Student: Sofia Monaci
Cardiac arrhythmias are responsible for over 80,000 instances of sudden cardiac death annually in the UK. At risk patients often receive an implanted cardioverter defibrillator (ICD) which automatically detects arrhythmias and applies appropriate electrotherapy; however, ICDs represent a highly non-optimal therapy, and are often ineffective. Knowing exactly where the driving core of the arrhythmia is located may improve the delivery of electrotherapy. It is the goal of this work to develop a novel computational algorithm that utilises electrical signals recorded from ICDs to identify key anatomical locations of lethal arrhythmias. Simulations of arrhythmia episodes will be performed within detailed computational models to define and extract a series of physics- and physiological-based features from the corresponding simulated recorded electrical signals. These features will be the input to a deep-learning approach to allow automated detection of arrhythmia cores. Electrotherapy application within the models will then demonstrate how accurate localisation may facilitate tailored therapy and increase electrotherapy success.
Key Problem – In order for an ICD to apply electrotherapy closer to the core of an arrhythmia, knowledge of the anatomical location of the driving centre of the arrhythmia must first be obtained in real-time, prior to therapy delivery, from the sensing electrodes within the ICD.
Hypotheses – We hypothesise that intracardiac electrograms (iEGMs) recorded during arrhythmias contain key physics- and physiological-based features that can be extracted and used to determine the location of the organising centre of a reentrant arrhythmia. We further postulate that obtaining this knowledge in real-time during an arrhythmic episode will allow optimisation of electrotherapy that will increase efficacy.
Proposed Plan of Work
Yr 1 We have access to a high-quality and unique experimental dataset, consisting of both structural (imaging) and functional electrical measurements from a cohort of 8 infarcted pig hearts. This dataset will be used to construct a cohort of anatomically-detailed, ‘personalised’ porcine models. Advanced computational bidomain simulations will be performed to simulate both the effects of rapid pacing at different locations within the ventricles, as well as induced episodes of arrhythmias. Corresponding simulated extracellular potential signals from all regions surrounding the heart (i.e. simulated iEGMs), including those representative of ICD recording sites, will also be produced.
Yr 2 Simulated iEGMs during rapid pacing protocols will then be used to define and extract a series of physics-based (for example local/global electric field direction) and physiological (for example relative activation times) features from the iEGM signals. A machine learning approach will be used with these to identify the known pacing locations. Similar features will also be extracted during simulated arrhythmias, gaining an understanding of how they are changed during arrhythmias. Strategies for modifying the extracted features to include, for example arrhythmia-specific information such as regions of slowed conduction or fibrosis, will then be tackled, to allow identification of reentry cores.

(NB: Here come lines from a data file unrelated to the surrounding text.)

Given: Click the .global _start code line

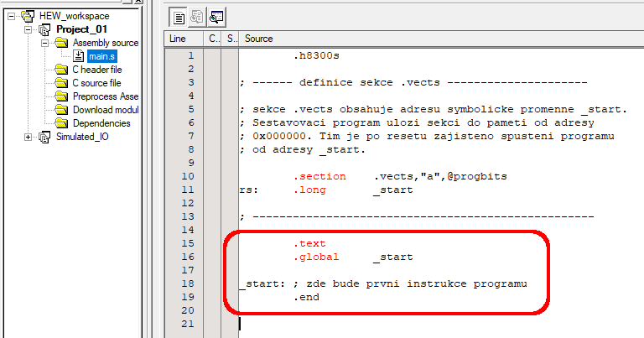Looking at the screenshot, I should pyautogui.click(x=352, y=257).
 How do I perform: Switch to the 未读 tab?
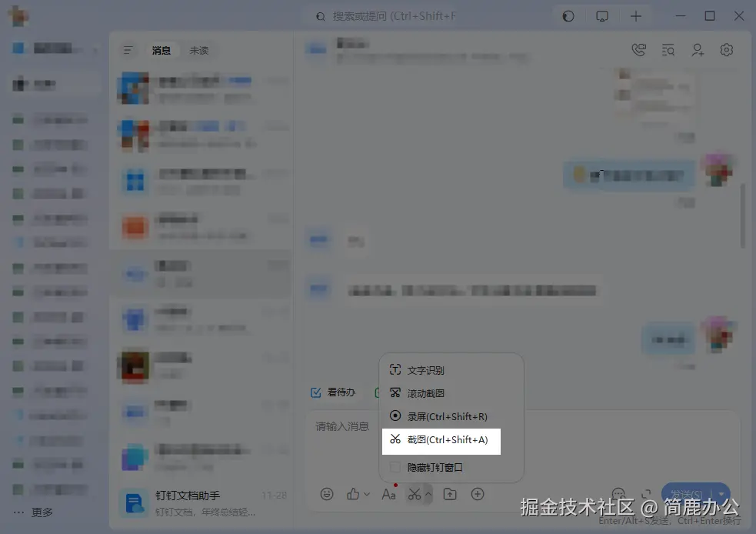(x=199, y=50)
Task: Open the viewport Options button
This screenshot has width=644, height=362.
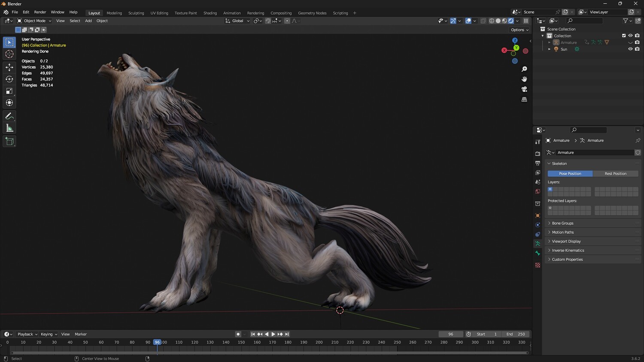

Yr 3 A series of CT-derived whole torso computational models will then be constructed, including simulated episodes of cardiac arrhythmias within the embedded heart models, to understand how real iEGM signals may be affected by surrounding volume conductors as occurring within a real implanted device within a patient. This will allow modification and tuning of the feature extraction and machine learning approach. Electrotherapy will then be simulated in the models, guided by the known arrhythmia core location, and assessment performed as to improvements in efficacy.

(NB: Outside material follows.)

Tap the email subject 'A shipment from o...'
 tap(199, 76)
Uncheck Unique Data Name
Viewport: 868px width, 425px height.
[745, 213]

Yr 4 Data will be obtained from our clinical collaborators at St Thomas’ to validate our novel predictive algorithm on iEGM recordings from catheter ablation patients. This data will be collected by Prof Rinaldi throughout the project, but will be analysed at this final stage. As a first step in validation, in such patients, a catheter can be used to pace in known locations whilst standard iEGMs are recorded from the ICD, testing the ability of our approach to accurately locate a pacing site. Secondly, arrhythmias will be induced (as common clinical practice in these procedures) and mapping performed to locate the driving centre, again whilst standard iEGMs are recorded, testing our ability to locate an arrhythmia core.